Woooohoooooo!!!! And we will eat sushi till we pass out!!! 


Sent from Petguide.com Free App


----------



## Indiana (Sep 11, 2011)

They're really cute! I love the faces and ears. My two are both 62 lbs, and Maddy is only 24" at the shoulder (2 inches shorter than Indy)! She's turning into a chubber, and it's just metabolism now that she's spayed because she's way more active than Indy. Anyway I think your two are sweet and it's nice to see how much Apollo loves being clipped short


----------



## MollyMuiMa (Oct 13, 2012)

Awww! You are right, they ARE nekkid! But it'll be better in less than two weeks I bet!
Besides, it's Lou and Apollo, and nothing could distract from them just being doggone cute, in any way, shape, or form!!!! :^)


----------



## Lou (Sep 22, 2012)

Thanks guys!!! 

And I'm intrigued ... Today they've had about 5 times the amount of energy they normally have! They bounced around, wrestled, ran and played ALL DAY LONG pretty much, they took one quick nap.
Also they seem sooooo much faster when they run!!!!
They look like greyhounds with poofy heads!! Hahahaha!!! Especially Lou, I'm going to try a film it, I throw the ball and vrooooom!!! She Disappears! It's quite amazing! Even though it was 26 degrees at 9pm they were trying to drag my coat to me so I'd go play fetch with them outside! (They act all happy when I put my coat on and walk toward the backdoor , it can only mean 1 thing  they are so smart! )

Oh! And they do not seem tired!! before they were shaved after playing fetch Lou's breathing pattern would be so fast like her chest was vibrating!! Now they breathe slowly after playing fetch, no crazy panting like before 

Is it ok for them to exercise about 3 times more than normal? Do you think they might lose weight? 

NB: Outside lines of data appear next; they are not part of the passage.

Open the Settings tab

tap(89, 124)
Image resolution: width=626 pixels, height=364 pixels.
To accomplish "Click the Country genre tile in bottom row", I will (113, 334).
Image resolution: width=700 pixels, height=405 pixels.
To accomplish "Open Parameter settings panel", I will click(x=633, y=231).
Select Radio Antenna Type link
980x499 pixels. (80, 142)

Maybe it's gonna be like this just for the first few days cause they feel so much better without all that matted hair... Hope so 


Sent from Petguide.com Free App


----------



## BorderKelpie (Dec 3, 2011)

They look comfortable and happy. Greyhounds with poofy heads - LOL

As far as a local groomer, try to pm mom24doggies, I do believe she's in that area and she did a wonderful job on my Buggie Boy - I swear he had a crush on her. She's gentle and sweet and very talanted. I think she's pretty awesome. 

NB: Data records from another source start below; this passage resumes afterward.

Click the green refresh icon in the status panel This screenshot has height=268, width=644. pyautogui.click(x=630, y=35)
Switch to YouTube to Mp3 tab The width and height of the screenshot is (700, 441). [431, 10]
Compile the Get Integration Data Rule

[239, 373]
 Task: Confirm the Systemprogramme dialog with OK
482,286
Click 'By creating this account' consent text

(glad you're feeling better.)


----------



## Wren (Jul 2, 2013)

*Lou and Apollo*

Perhaps they have more energy, or are able to be active longer, because without so much hair they aren't getting warm/hot as quickly.

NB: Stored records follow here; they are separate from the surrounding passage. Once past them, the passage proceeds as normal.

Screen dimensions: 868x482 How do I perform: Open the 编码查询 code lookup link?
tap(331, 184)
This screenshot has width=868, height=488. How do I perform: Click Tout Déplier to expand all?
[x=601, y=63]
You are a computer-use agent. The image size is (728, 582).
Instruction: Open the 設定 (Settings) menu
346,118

I know this was true of my dog. Whenever we let his hair get longer than we usually kept it, he seemed to be able to be active for a longer time after a good clipping.

Obviously, for whatever reason, they are enjoying their grooming. Cute.


----------



## Lou (Sep 22, 2012)

Wren said:


> Perhaps they have more energy, or are able to be active longer, because without so much hair they aren't getting warm/hot as quickly.
> 
> I know this was true of my dog. Whenever we let his hair get longer than we usually kept it, he seemed to be able to be active for a longer time after a good clipping.
> 
> Obviously, for whatever reason, they are enjoying their grooming. Cute.


Thanks, I'm glad to hear this happens to other dogs too 


Sent from Petguide.com Free App


----------



## Lou (Sep 22, 2012)

A CUTE PICTURE TO SHOW THE "HAIRCUT" 

Lou looks taller than Apollo, but it's just because they left more hair on her head than his. They are the same size!









Sent from Petguide.com Free App


----------



## Tiny Poodles (Jun 20, 2013)

They are as adorable and beautiful as they always are!


Sent from Petguide.com Free App


----------



## N2Mischief (Dec 3, 2012)

I know I always say this, but I just love their noses!


----------



## Lou (Sep 22, 2012)

N2Mischief said:


> I know I always say this, but I just love their noses!


You are welcome to say it as many times a you'd like, I love hearing it!!  haha! I truly love their noses too they are sharpie black and the lips are black too! Their coats are also entirely 1 uniform shade of color, white and apricot and even Lou's ears are the same shade as her body, I don't know much at all about show poodles and how their body/head/ears/muzzles are supposed to be etc but I think they are just gorgeous and I just love admiring their beauty. That's why I take so many pictures hahaha  I'm just crazy about them, and their wonderful personalities and behavior ...... I could go on and on, to me they are perfect


----------



## Manxcat (May 6, 2013)

Awwww! They're just gorgeous! 

Pippin got the same treatment in the summer and she loved her short cut! She was bouncing around and you could almost hear her going "Phew, that's gooooood!" lol.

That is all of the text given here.